Four-row planter and rotavator combo speeds up potato planting

A gang of six companies led by root crop specialist Niagri has co-operated to produce one of the most impressive potato planting rigs in the UK.

The combination of a front-mounted 1,000-litre Techneat fertiliser tank, AVR hook-tine power-harrow and Miedema four-row belt planter has been designed to double planting output for Great Waldersey Farming Company (GWFC) in Norfolk.

Agri-Weld then supplied a specially designed packer roller and Niagri, as well as co-ordinating the project, produced the hitch point for the John Deere 8370RT that provides the grunt for the whole rig.

See also: Modified planter offers super-accurate nematicide application

Miedema planter. © Nick Wigdahl

© Nick Wigdahl

Planting unit

Belt planters are far more popular than cup planters in the UK, so Miedema supplied its MS 4000, which it reckons provides a bit more flexibility when working with a mix of tuber sizes.
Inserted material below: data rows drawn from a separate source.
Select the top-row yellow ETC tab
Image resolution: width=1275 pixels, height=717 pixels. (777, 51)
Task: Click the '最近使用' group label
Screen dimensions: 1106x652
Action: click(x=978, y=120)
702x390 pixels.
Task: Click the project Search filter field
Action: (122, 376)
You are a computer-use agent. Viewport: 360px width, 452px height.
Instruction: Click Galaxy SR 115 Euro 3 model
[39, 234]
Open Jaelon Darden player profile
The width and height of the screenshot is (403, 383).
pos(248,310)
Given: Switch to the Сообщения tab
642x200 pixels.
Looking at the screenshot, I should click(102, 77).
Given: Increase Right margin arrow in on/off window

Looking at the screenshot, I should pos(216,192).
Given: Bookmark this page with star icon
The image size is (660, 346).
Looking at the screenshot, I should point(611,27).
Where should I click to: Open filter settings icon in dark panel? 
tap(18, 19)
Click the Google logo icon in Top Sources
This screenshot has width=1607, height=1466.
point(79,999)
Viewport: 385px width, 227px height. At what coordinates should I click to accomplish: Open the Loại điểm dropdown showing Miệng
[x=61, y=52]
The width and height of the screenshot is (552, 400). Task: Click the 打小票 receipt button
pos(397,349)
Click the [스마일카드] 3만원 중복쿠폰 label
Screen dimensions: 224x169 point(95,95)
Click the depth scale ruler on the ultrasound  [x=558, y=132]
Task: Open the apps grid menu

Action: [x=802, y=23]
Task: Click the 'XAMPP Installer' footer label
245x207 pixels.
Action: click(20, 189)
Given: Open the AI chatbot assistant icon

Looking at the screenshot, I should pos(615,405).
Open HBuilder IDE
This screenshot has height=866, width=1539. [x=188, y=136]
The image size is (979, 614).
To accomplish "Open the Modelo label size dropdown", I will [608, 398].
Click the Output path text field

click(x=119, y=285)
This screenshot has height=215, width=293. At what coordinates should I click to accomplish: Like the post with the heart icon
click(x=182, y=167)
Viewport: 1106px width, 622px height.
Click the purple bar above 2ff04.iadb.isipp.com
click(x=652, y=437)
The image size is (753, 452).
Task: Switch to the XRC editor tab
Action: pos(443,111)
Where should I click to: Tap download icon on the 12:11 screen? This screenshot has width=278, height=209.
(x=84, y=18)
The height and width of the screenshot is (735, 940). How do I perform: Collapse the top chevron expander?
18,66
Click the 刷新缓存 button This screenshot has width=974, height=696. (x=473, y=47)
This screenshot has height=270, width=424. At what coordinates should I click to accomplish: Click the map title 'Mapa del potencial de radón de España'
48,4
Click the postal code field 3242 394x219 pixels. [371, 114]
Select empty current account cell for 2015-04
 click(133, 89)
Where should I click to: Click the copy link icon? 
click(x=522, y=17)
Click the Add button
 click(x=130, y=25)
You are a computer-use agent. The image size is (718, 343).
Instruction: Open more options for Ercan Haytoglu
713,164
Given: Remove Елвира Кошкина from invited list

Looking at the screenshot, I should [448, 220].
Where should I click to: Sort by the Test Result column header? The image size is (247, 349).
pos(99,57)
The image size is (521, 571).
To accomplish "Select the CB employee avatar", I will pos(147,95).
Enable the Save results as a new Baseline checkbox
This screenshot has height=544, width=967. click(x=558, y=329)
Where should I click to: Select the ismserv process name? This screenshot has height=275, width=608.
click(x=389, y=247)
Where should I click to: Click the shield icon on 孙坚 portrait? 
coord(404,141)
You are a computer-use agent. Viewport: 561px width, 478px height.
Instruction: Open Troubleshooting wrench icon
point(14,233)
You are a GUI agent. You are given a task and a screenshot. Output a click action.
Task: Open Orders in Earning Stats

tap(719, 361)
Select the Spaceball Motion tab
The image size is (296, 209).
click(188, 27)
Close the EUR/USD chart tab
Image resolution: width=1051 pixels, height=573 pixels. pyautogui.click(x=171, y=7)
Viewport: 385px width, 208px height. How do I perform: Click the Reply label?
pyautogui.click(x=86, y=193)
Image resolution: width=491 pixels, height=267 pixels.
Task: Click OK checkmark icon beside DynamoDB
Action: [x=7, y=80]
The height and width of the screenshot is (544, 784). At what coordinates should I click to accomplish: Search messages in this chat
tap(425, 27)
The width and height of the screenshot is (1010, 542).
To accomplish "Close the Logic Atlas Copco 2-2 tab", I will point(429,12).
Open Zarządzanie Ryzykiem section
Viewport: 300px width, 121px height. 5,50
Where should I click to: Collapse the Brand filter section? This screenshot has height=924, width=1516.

The rig is able to create tram lines by shutting off the outside row on two corresponding passes and, although there’s a slight output drop associated with having a tramline, the losses are offset by reduced compaction and not having to run on a row.

Applying chemical also becomes easier as the sprayer is able to run on a wider track and on larger tyres. Individual row shut off also ensures that headlands are taken care of neatly, too.

Power harrow. © Nick Wigdahl

© Nick Wigdahl


The next part of the jigsaw came from AVR dealer G&J Peck, which supplied a GE-Force fixed-frame HD 4-90 cultivator with a 3.8m working width.

It has a heavy-duty headstock to hold the four opening legs in place and their depth can be controlled from the cab.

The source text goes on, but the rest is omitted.